Once you finally find a few unsuspecting victims to snag, most dating services have a number of “anonymous” methods of contacting your prospects. The first is the “wink”. A wink is a safe, non-descript method of showing someone you’re interested without suffering any embarrassing repercussions; sort of like tossing a dead tuna off the stern of the boat to catch a shark.

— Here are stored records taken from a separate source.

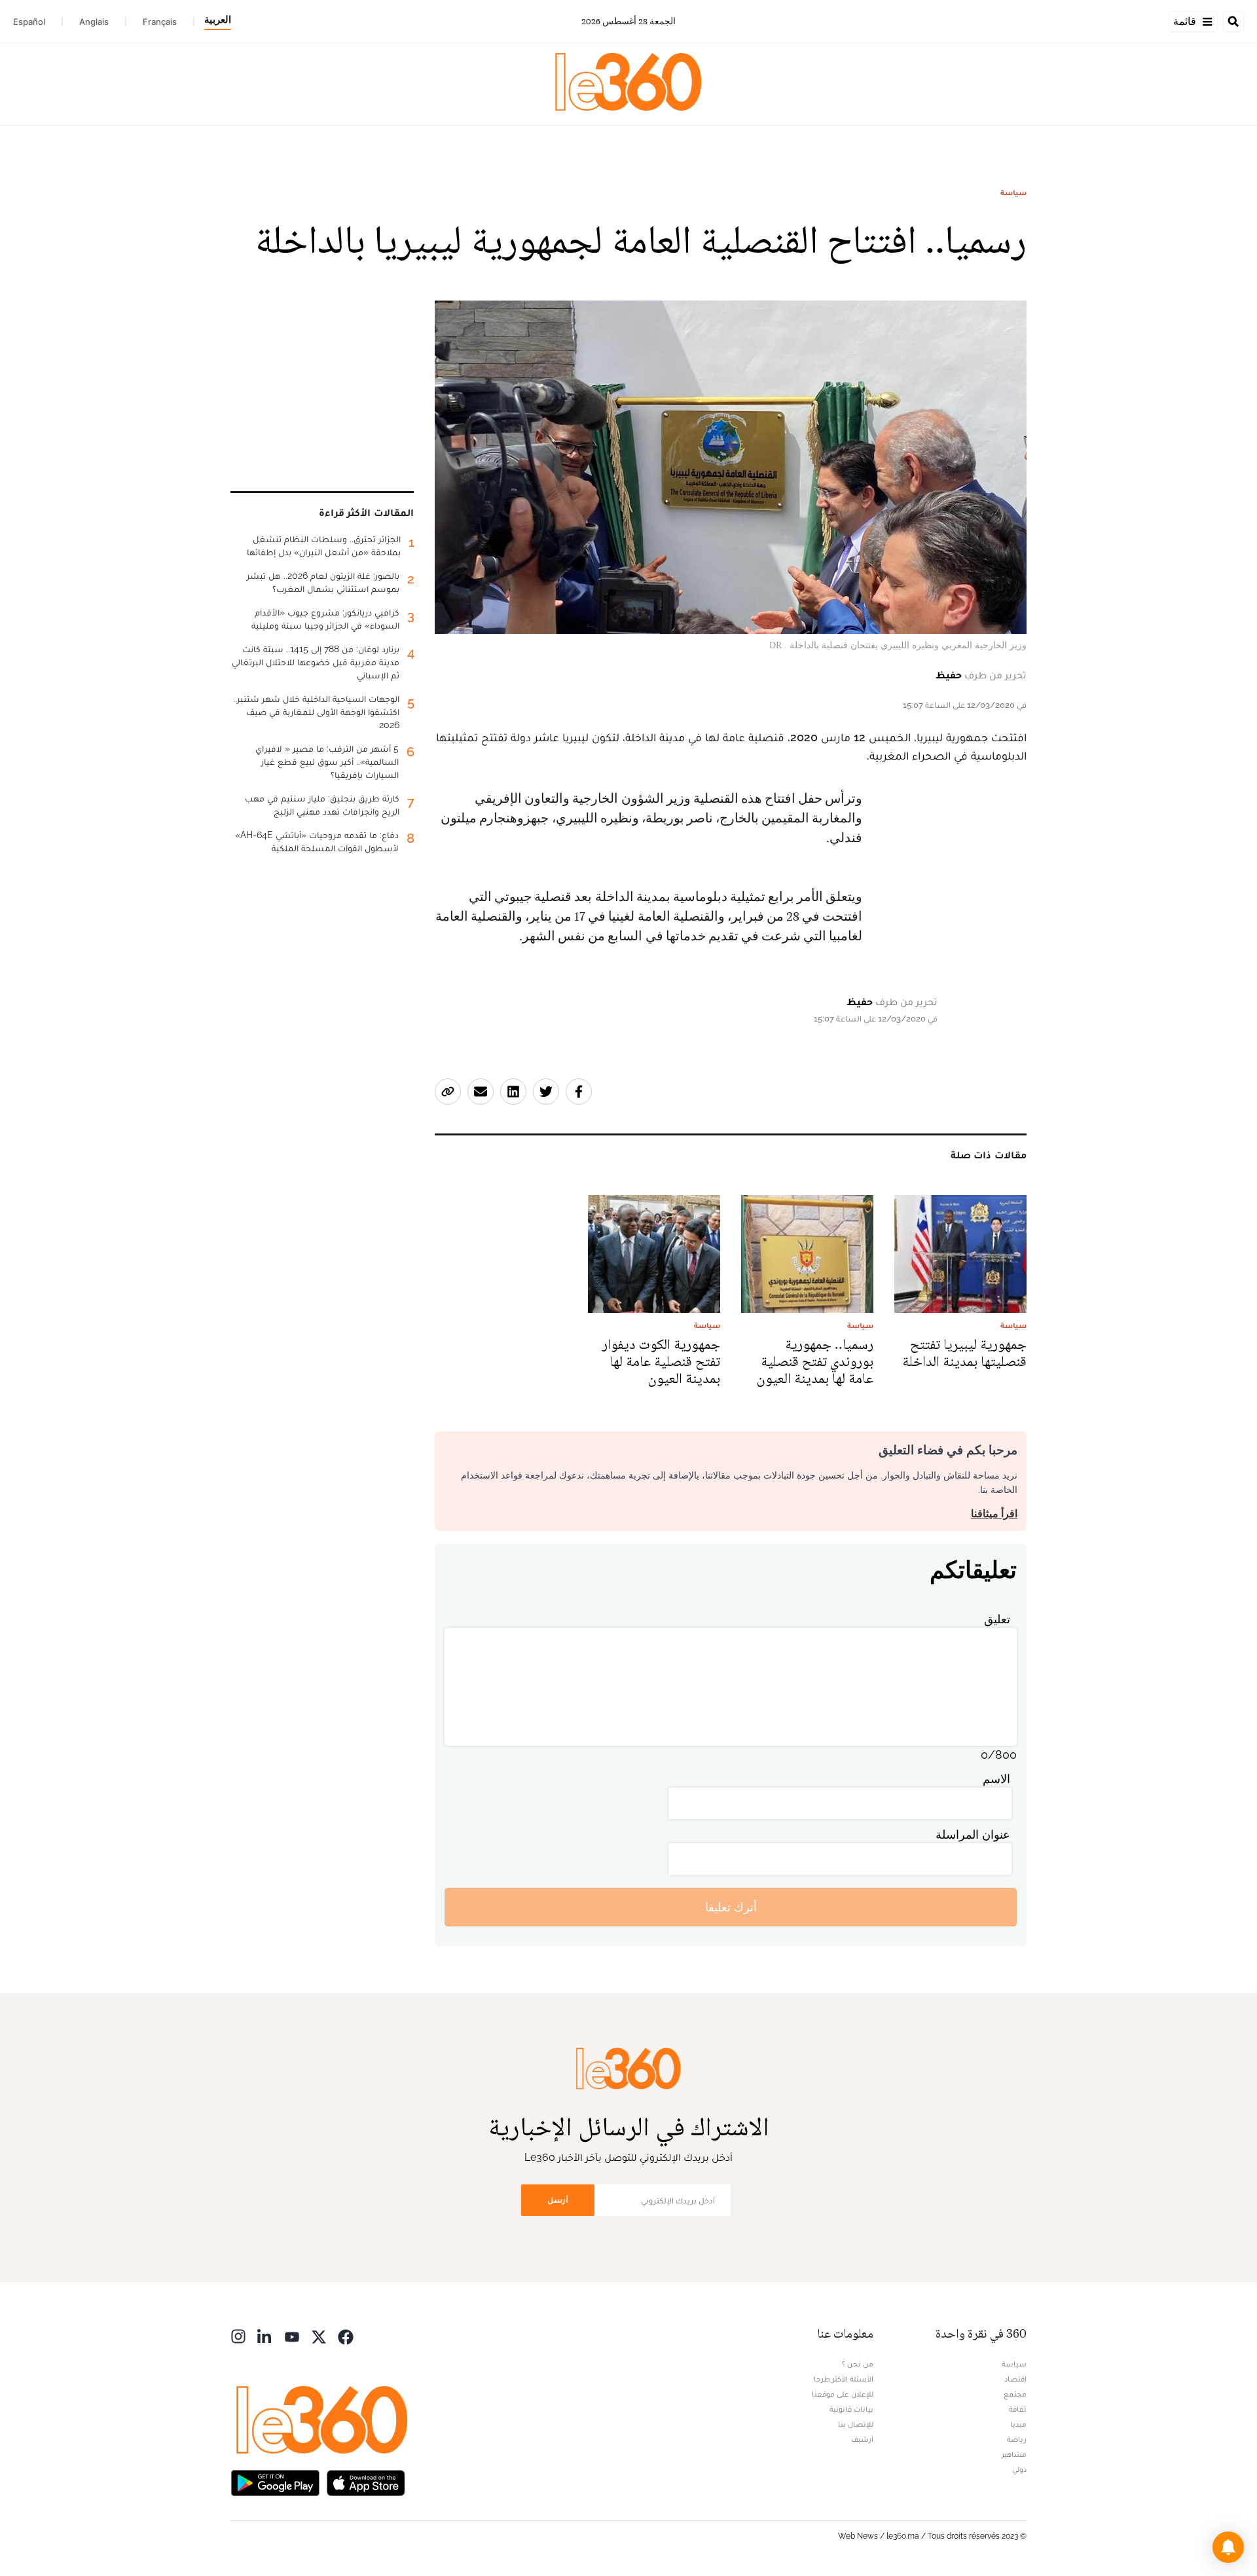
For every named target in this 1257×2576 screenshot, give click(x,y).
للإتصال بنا (855, 2424)
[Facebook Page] (346, 2335)
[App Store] (366, 2481)
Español (29, 21)
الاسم (996, 1779)
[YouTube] (292, 2335)
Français (160, 21)
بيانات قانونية (851, 2409)
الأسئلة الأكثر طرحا (843, 2378)
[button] (1228, 2547)
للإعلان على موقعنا (842, 2394)
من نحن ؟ (857, 2363)
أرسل (557, 2200)
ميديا (1018, 2424)
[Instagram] (238, 2335)
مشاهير (1014, 2454)
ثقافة (1018, 2409)
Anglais (94, 21)
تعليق (997, 1619)
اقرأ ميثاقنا (994, 1513)
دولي (1019, 2469)
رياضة (1017, 2439)
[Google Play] (274, 2481)
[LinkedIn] (265, 2335)
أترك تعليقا (731, 1907)
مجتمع (1015, 2394)
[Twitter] (319, 2335)
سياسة (1013, 192)
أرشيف (862, 2439)
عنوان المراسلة (973, 1834)
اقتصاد (1015, 2378)
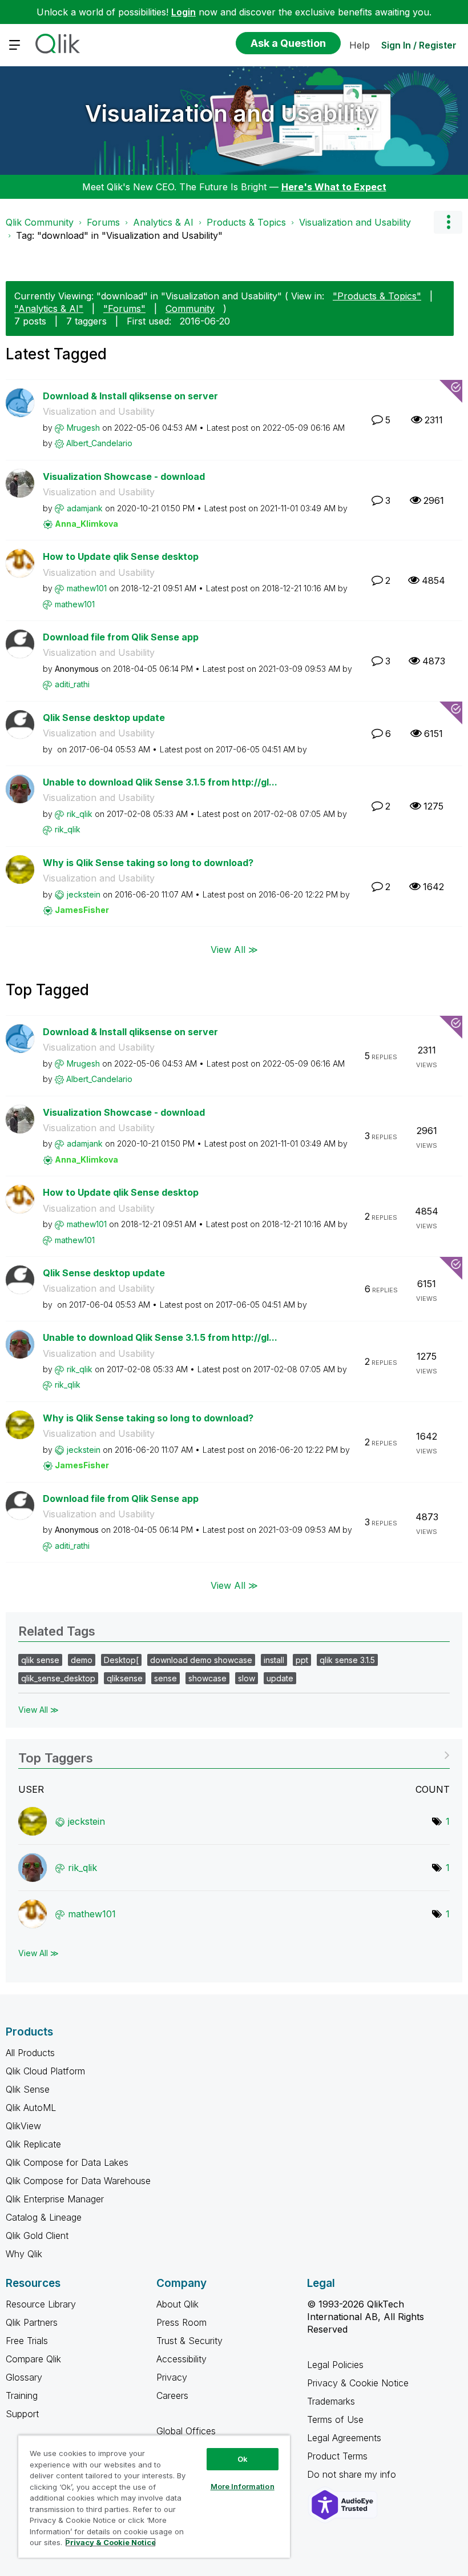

The second tool at your disposal is the anonymous email. Since most on-line dating services routinely filter emails between clients, you’re not allowed to send them your real email address. Instead, every now and again, you’ll get a nice little note in your inbox that says something like, “You’ve got a new message from “Blonde4U”; Subject: “Leave Me Alone or I’ll Get a Restraining Order!”Ã?Â?

About My Life…
If you’re not turned off by now, you’ve got one more, handy tool to use: the “About My Life” summary. If you were to extract all of the highlights from a successful, lifetime relationship and reduce them to one small chart, it would look something like this:

Hair: Lots of it growing on my back
Eyes: Bloodshot
Best feature: Love handles
Body art: Tons of tattoos
Sports and exercise: Mutton busting,Throwing rocks at cars, Arm wrestling, Tossing the boomerang Spraying graffiti on underpasses, Log rolling, Jousting, Tug of war, Holding my breath
Exercise habits: Only out of necessity
Daily diet: Anything that I don’t have to make myself
Interests: Smoking cigarettes, Recreational drug use, Tattoos, Body piercing, Burglary, Porn sites, Holding my breath
Education: Left school after the 3rd grade
Occupation: Unemployed
Income: None
Languages: Some English, Tagalog, fluent Yiddish
Sign: Stop
My place: Or yours?
Pets I have: Pythons (12)
Pets I like: Various reptiles, Fleas, Maggots, Gerbils, Pit bulls

So, you see, there’s no excuse to be alone these days; not as long as you have a computer. So fire up your PC, stretch out in front of a roaring fire with a glass of wine and your keyboard and get ready to meet Mr. or Ms. Right! They’re waiting for you.